▸ **YOUR OBJECTIVE**
Run through the data and copy out every line that mentions the word "will".
^^^^
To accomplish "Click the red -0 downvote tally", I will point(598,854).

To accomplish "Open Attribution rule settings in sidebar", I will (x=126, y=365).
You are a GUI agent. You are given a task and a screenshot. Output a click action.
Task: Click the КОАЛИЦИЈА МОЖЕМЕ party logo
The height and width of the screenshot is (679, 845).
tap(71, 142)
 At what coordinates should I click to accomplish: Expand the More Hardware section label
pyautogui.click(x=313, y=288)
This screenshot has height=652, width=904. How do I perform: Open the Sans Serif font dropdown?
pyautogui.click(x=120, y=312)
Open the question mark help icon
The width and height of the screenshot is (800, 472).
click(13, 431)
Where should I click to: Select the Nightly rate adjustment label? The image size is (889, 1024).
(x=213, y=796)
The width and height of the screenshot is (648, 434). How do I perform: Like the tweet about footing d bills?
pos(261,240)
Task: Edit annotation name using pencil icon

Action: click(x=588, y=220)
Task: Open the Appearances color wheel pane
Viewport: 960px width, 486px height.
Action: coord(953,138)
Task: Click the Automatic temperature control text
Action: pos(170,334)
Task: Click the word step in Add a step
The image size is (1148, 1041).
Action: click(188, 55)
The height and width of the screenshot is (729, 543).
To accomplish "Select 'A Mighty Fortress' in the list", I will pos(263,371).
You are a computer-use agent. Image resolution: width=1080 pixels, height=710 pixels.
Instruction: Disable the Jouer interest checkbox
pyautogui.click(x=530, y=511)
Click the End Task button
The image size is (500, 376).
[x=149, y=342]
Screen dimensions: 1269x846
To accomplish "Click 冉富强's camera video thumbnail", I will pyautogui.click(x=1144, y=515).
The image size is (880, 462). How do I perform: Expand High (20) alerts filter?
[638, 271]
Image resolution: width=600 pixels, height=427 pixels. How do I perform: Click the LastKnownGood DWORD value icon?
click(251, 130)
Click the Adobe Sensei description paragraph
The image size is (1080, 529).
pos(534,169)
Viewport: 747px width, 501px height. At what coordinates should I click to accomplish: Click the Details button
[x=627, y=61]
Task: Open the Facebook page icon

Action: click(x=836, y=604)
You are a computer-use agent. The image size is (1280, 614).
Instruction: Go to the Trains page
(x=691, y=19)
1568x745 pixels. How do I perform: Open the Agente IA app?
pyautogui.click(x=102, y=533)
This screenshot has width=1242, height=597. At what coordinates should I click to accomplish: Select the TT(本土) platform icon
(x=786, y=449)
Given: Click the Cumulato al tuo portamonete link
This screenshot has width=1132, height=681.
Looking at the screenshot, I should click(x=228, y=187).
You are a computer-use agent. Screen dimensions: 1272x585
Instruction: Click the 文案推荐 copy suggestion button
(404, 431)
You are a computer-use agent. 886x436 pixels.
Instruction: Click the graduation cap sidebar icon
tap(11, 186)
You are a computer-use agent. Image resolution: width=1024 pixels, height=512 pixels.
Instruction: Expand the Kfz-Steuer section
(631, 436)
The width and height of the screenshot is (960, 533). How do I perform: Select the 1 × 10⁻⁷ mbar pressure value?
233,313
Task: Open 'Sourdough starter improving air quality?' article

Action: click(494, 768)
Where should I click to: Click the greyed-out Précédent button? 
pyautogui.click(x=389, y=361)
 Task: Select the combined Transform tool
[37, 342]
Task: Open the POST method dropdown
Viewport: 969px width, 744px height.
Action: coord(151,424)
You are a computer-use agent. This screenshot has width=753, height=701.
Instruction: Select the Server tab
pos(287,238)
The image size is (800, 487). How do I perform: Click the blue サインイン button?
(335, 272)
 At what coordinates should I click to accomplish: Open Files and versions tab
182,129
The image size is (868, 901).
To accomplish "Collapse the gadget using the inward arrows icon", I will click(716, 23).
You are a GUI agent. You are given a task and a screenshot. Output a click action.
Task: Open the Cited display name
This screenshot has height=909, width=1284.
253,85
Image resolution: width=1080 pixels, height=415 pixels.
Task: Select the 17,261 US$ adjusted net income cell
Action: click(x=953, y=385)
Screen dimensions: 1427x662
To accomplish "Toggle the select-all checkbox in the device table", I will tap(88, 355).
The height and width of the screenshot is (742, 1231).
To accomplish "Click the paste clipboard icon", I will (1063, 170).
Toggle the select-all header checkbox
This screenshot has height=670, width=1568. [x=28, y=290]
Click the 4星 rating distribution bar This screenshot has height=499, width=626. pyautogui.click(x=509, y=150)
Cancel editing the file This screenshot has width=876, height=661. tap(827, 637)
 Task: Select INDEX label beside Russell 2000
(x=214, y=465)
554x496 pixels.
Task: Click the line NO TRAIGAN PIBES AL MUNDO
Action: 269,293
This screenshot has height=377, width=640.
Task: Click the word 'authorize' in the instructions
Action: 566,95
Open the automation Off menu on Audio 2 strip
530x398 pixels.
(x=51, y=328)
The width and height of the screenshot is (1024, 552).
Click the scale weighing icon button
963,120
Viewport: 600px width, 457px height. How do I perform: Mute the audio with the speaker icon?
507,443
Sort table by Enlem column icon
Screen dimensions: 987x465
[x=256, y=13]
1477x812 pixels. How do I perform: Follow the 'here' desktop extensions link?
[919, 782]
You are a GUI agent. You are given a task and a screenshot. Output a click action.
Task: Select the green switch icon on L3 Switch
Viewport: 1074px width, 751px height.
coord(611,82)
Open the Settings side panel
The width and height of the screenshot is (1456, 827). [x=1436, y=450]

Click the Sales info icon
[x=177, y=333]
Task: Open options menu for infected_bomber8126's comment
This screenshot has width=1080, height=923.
^^^^
▸ **SOLUTION BELOW**
To accomplish "Click the red -0 downvote tally", I will point(598,854).
To accomplish "Open Attribution rule settings in sidebar", I will (x=126, y=365).
To accomplish "Select 'A Mighty Fortress' in the list", I will pos(263,371).
To accomplish "Click 冉富强's camera video thumbnail", I will pyautogui.click(x=1144, y=515).
To accomplish "Collapse the gadget using the inward arrows icon", I will click(716, 23).
To accomplish "Toggle the select-all checkbox in the device table", I will tap(88, 355).
To accomplish "Click the paste clipboard icon", I will (1063, 170).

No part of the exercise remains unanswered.